(This article was authored by Sanjay Krishnan, Zongheng Yang, Joe Hellerstein, and Ion Stoica.)
What is the role of machine learning in the design and implementation of a modern database system? This question has sparked considerable recent introspection in the data management community, and the epicenter of this debate is the core database problem of query optimization, where the database system finds the best physical execution path for an SQL query.
The au courant research direction, inspired by trends in Computer Vision, Natural Language Processing, and Robotics, is to apply deep learning; let the database learn the value of each execution strategy by executing different query plans repeatedly (an homage to Google’s robot “arm farm”) rather through a pre-programmed analytical cost model. This proposal is not as radical as it seems: relational database management systems have always used statistical estimation machinery in query optimization such as using histograms, sampling methods for cardinality estimation, and randomized query planning algorithms. Similarly, learning from prior planning instances is not new either.

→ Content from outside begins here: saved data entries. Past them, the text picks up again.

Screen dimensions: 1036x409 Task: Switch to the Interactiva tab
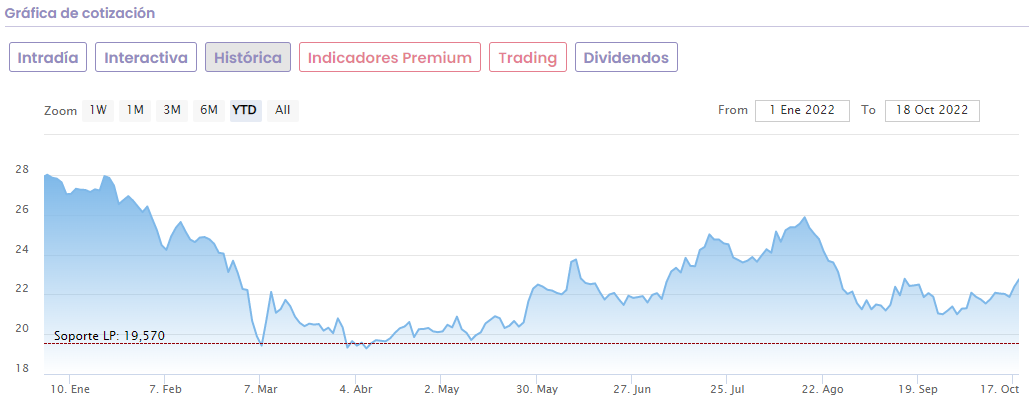(x=146, y=57)
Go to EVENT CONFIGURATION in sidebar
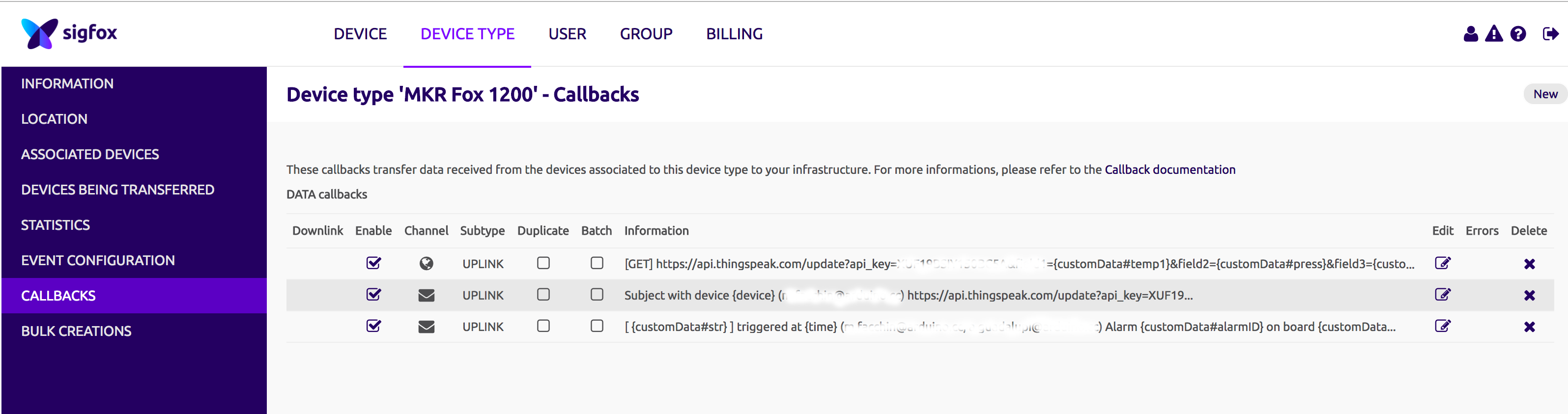Image resolution: width=1568 pixels, height=414 pixels. point(97,260)
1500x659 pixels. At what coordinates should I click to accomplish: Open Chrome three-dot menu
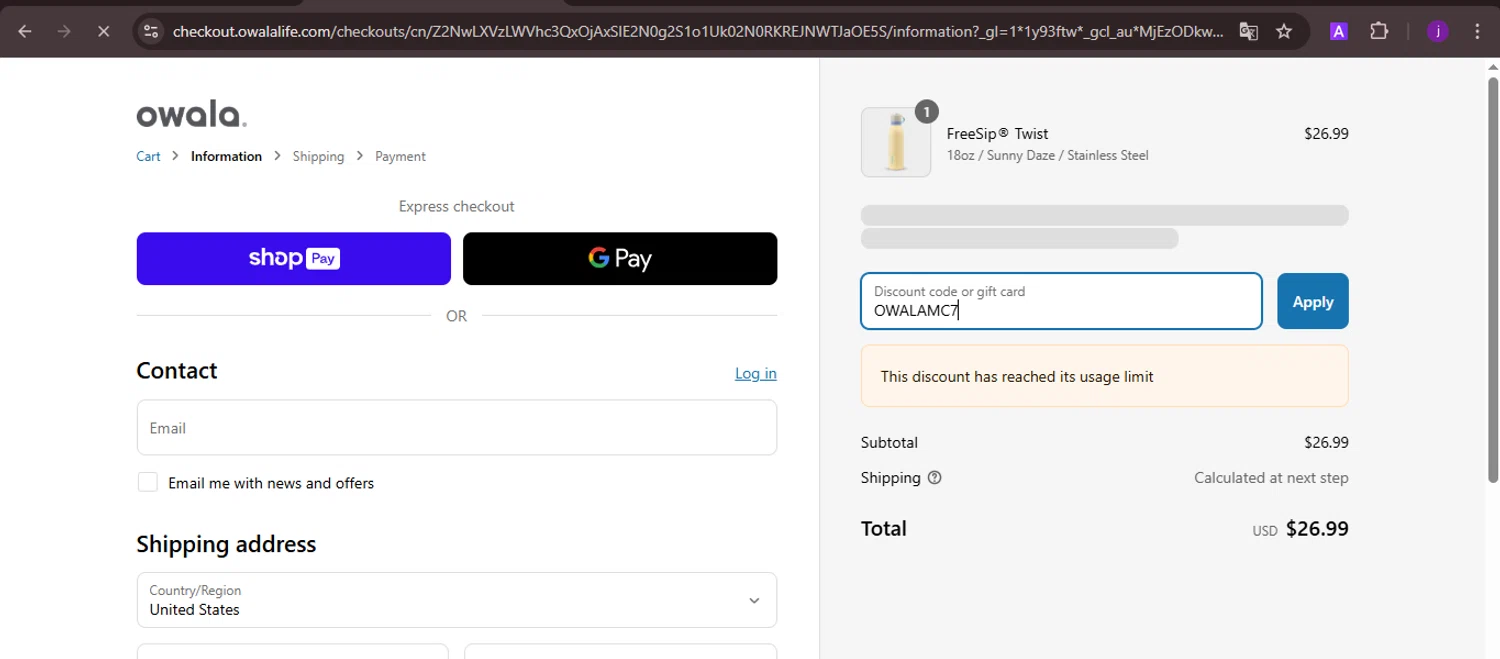click(x=1478, y=31)
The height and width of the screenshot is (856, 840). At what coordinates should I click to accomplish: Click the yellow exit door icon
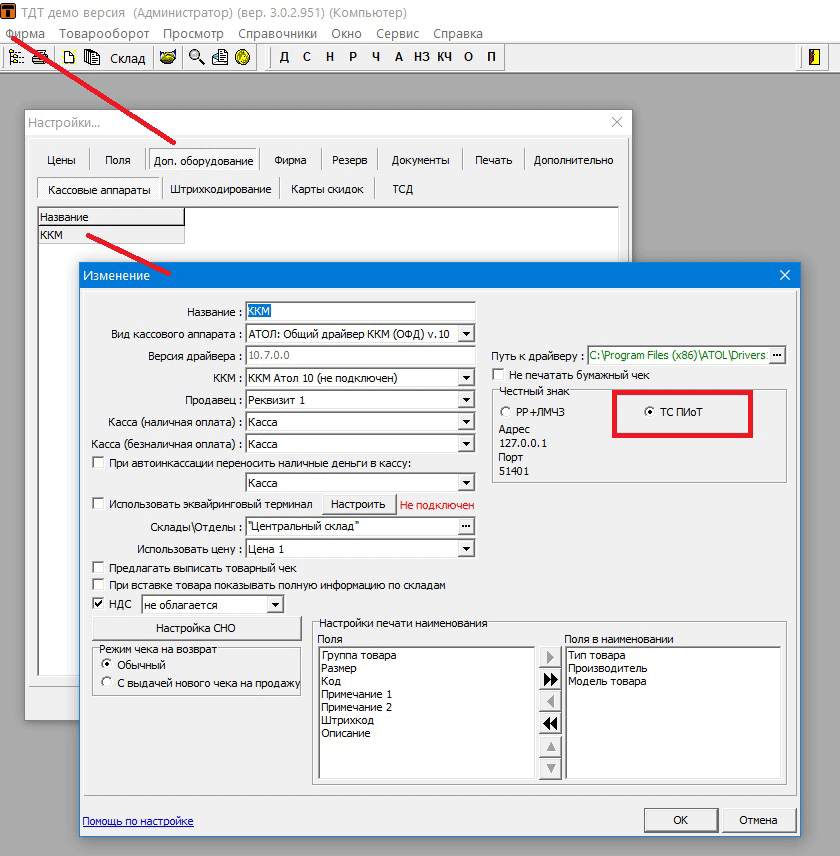click(814, 57)
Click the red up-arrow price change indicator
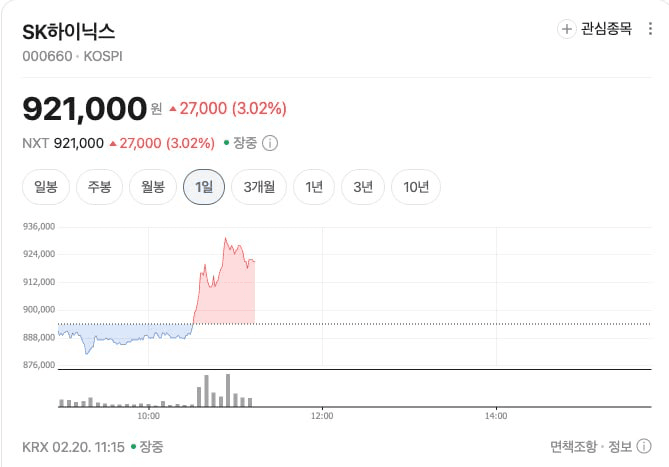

These techniques may not “feel” like modern AI, but are, in fact, statistical inference mechanisms that carefully balance generality, ease of update, and separation of modeling concerns. In recognition of this, we argue that a first step towards a learned optimizer is to understand the classical components, such as plan space parametrization, search heuristics, and cost modeling, as statistical learning processes. Query optimization is a problem with a 40-year research history, and to give the problem its well-deserved respect, we attempt to contextualize the techniques that worked in the past in a modern AI light.
In our newly updated paper “Learning to Optimize Join Queries With Deep Reinforcement Learning”, we show that the classical Selinger-style join enumeration has profound connections with Markovian sequential decision processes. Join optimization is the problem of optimally selecting a nesting of 2-way join operations to answer a k-way join in a SQL query. Traditionally, the Selinger optimizer constructs a table memoizing the optimal subplans (best 2-way, best 3-way, …, and so on) and their associated costs. This table grows combinatorially with the number of relations (namely, k) and the costs in the table are sensitive to the particular SQL query (e.g., if there are any filters on individual attributes). Therefore, it is infeasible to persist all of that information indefinitely for re-use in future plans.
Reinforcement learning (RL) gives us new insight into this conundrum. RL reduces sequential planning to statistical estimation. Rather an exact memoization table, we can treat the subplans enumerated by past planning instances as training data to build a model. The estimates from this model can focus the enumeration in future planning instances (in fact reducing the complexity of enumeration to cubic time–at parity with a greedy scheme). This approach is a form of Deep Q-Learning inspired by algorithms used to play Atari games and train robots.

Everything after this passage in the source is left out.